_TEXT EXTRACT:_

Sanmin District () is a district of Kaohsiung, Taiwan.

History
During the Ming dynasty, the Wang, Tsai, and Cheng families built houses in the area to farm the land. The area was thus named Sankuaicu (). After the handover of Taiwan from Japan to the Republic of China, the area was renamed Sanmin to set a good example.

Geography
The current population of Sanmin District is 330,955 people, consisting of 158,889 males and 172,066 females.

_TASKS AND EXERCISES:_
[A] Based on the Sanmin District text above, is each statement correct? Give yes or no for each, along with the exact words from the text that settle it. (i) Three families built houses in the area during the Ming dynasty to farm the land. (ii) The district has more male residents than female residents. (iii) The area took the name Sanmin before Taiwan was handed over from Japan to the Republic of China.
[B] Extend the Sanmin District text above, picking up after its final sentence.

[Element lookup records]
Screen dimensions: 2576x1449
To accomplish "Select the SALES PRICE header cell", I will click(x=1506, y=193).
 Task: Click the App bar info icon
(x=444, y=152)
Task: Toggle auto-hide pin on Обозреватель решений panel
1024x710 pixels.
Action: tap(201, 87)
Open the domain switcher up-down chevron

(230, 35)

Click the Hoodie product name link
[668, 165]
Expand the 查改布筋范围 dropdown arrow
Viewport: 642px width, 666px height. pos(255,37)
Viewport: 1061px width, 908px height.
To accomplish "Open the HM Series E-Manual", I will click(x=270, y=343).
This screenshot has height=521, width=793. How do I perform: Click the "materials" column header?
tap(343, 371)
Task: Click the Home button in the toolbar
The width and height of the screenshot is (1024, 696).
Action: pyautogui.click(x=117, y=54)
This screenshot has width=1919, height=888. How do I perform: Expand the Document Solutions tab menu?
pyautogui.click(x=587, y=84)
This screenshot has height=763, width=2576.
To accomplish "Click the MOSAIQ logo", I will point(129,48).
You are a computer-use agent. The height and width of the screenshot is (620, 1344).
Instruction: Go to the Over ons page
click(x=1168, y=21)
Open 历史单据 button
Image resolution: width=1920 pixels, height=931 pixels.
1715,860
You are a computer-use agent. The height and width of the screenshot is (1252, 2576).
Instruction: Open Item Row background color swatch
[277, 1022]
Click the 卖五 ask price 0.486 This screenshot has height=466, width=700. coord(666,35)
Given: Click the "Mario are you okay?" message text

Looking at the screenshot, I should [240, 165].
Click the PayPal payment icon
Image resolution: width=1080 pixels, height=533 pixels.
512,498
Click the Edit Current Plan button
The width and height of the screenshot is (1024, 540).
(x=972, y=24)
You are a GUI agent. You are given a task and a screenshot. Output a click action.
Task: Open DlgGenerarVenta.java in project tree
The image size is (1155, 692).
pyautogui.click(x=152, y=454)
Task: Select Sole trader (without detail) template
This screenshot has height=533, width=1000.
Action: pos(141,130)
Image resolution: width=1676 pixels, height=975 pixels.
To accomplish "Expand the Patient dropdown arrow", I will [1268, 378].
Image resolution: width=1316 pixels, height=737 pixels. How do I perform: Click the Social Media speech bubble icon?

_WRITTEN RESPONSES:_
[A]
(i) Yes: "During the Ming dynasty, the Wang, Tsai, and Cheng families built houses in the area to farm the land."
(ii) No: "consisting of 158,889 males and 172,066 females."
(iii) No: "After the handover of Taiwan from Japan to the Republic of China, the area was renamed Sanmin to set a good example."

[B]
Administrative divisions
As of August 2006, Sanmin District has 87 villages; which are divided into 1,749 neighborhoods; which are further sub-divided into 125,561 households. Villages in the district are Dingjin, Dingcheng, Dingjiang, Dingli, Dingxi, Dingzhong, Dingtai, Benguan, Benhe, Benwen, Benwu, Benyuan, Benan, Benshang, Benyang, Baoshi, Baode, Baotai, Baoxing, Baozhong, Baohua, Baoguo, Baomin, Baoqing, Baoye, Baocheng, Baoan, Baolong, Baozhu, Baoyu, Wanzi, Wanai, Wanzhong, Wanhua, Wansheng, Wanli, Wanfu, Zhengxing, Zhengshun, Wanxing, Wancheng, Ankang, Anning, Anji, Anfa, Antung, Dade, Daming, Daren, Dayong, Tongde, Dezhi, Deren, Ansheng, Detung, Dehang, Jinghua, Minxiang, Anyi, Antai, Anbang, Shiquan, Shimei, Debei, Licheng, Liye, Gangtung, Gangxin, Gangxi, Boai, Bohui, Zhangming, Jiantung, Xingde, Fengnan, Fengbei, Dexi, Fengyu, Chuantung, Yumin, Lihang, Qiansui, Lide, Qianbei and Qianqiu Village.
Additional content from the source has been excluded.